I wandered from the chess championship here and there and finally I stopped at


I've committed myself to write about it. This above is the wikipedia's link. The tour was announced by the brothers and Don King (boxing promoter). You can read there in wikipedia what a disaster this tour was despite some financial success for Michael's brothers (Michael himself has donated his own share to charities). So, I had some thoughts about it but it's complicated, and I gave up on writing more about it
 
11m-2d

This blog has 11 months minus 2 days. Name "...2014++"--its double plus--leaves it open to continue beyond 2014. It has to be seen.

Looking back, I am missing Desejo and her blog entries. Wasn't she supposed to come back about this time? Her posts here had a certain peculiarity. I even wonder if it would continue. (But that is the least important).

A couple days ago the main social organizer in my building has invited me to the today's Thursday party/dinner (we have in the US a traditional American holiday today; would it be related to turkey? I don't mean Small Asia). I was supposed to bring some chips. I said, "Gladly, if I remember". So she promised to remind me Wednesday (yesterday). She even gave up on my chips, it would be enough for me to move the tables before the party.

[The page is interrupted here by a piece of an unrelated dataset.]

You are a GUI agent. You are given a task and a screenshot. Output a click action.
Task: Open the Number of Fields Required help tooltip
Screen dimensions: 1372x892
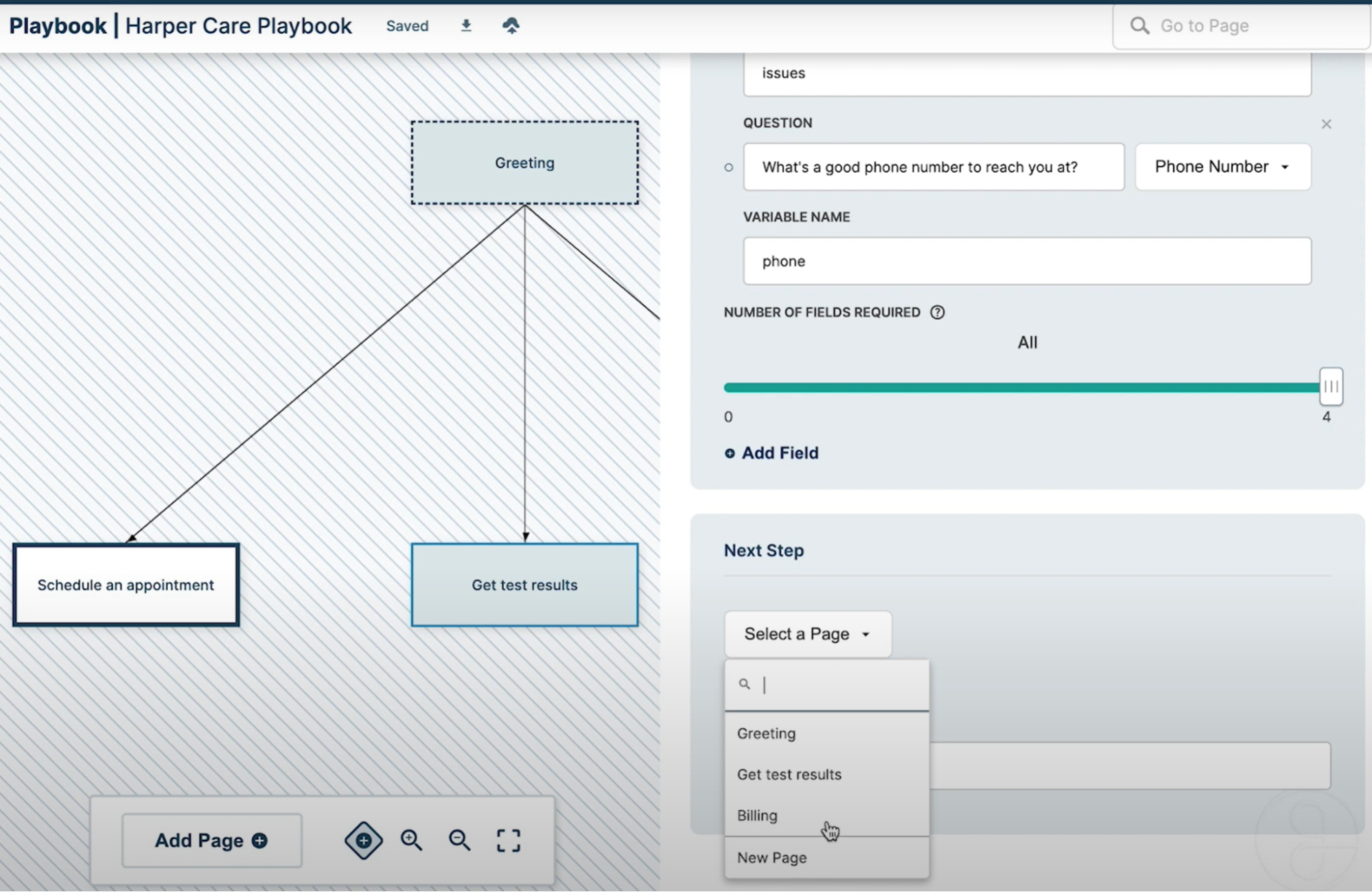(x=938, y=312)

She forgot to remember, but I didn't forget. To remember, you need to invest into remembering. I did, and I bought all kind of chips just on time before they closed a drug store downtown, relatively near me. I still plan to show up before the time to move the tables. If I remember. And if I don't oversleep. After all, it is almost 7 am. I need to be upstairs in the dining room at 3 pm. I still have 9 hours.

Association. An outstanding Moscow mathematician would insert certain errors during his lectures intentionally, to keep his students on their toes. The sharp keep would interrupt the instructor, would point to the mistake, and the instructor would continue the correct thread. He did the same also away from Moscow, during a lecture in Siberia. They have sharp kids there too, very sharp. When our mathematician, his name was Vladimir Arnold, introduced somewhat wrong formula--but hardly anything in mathematics is wrong only "somewhat", the students said nothing. So Arnold continued consistently, and now, waiting for a correction, he was sweating under the pressure. Finally, it certainly didn't make any sense to continue this way. He erased a whole blackboard of false calculations and proceeded to finish his talk.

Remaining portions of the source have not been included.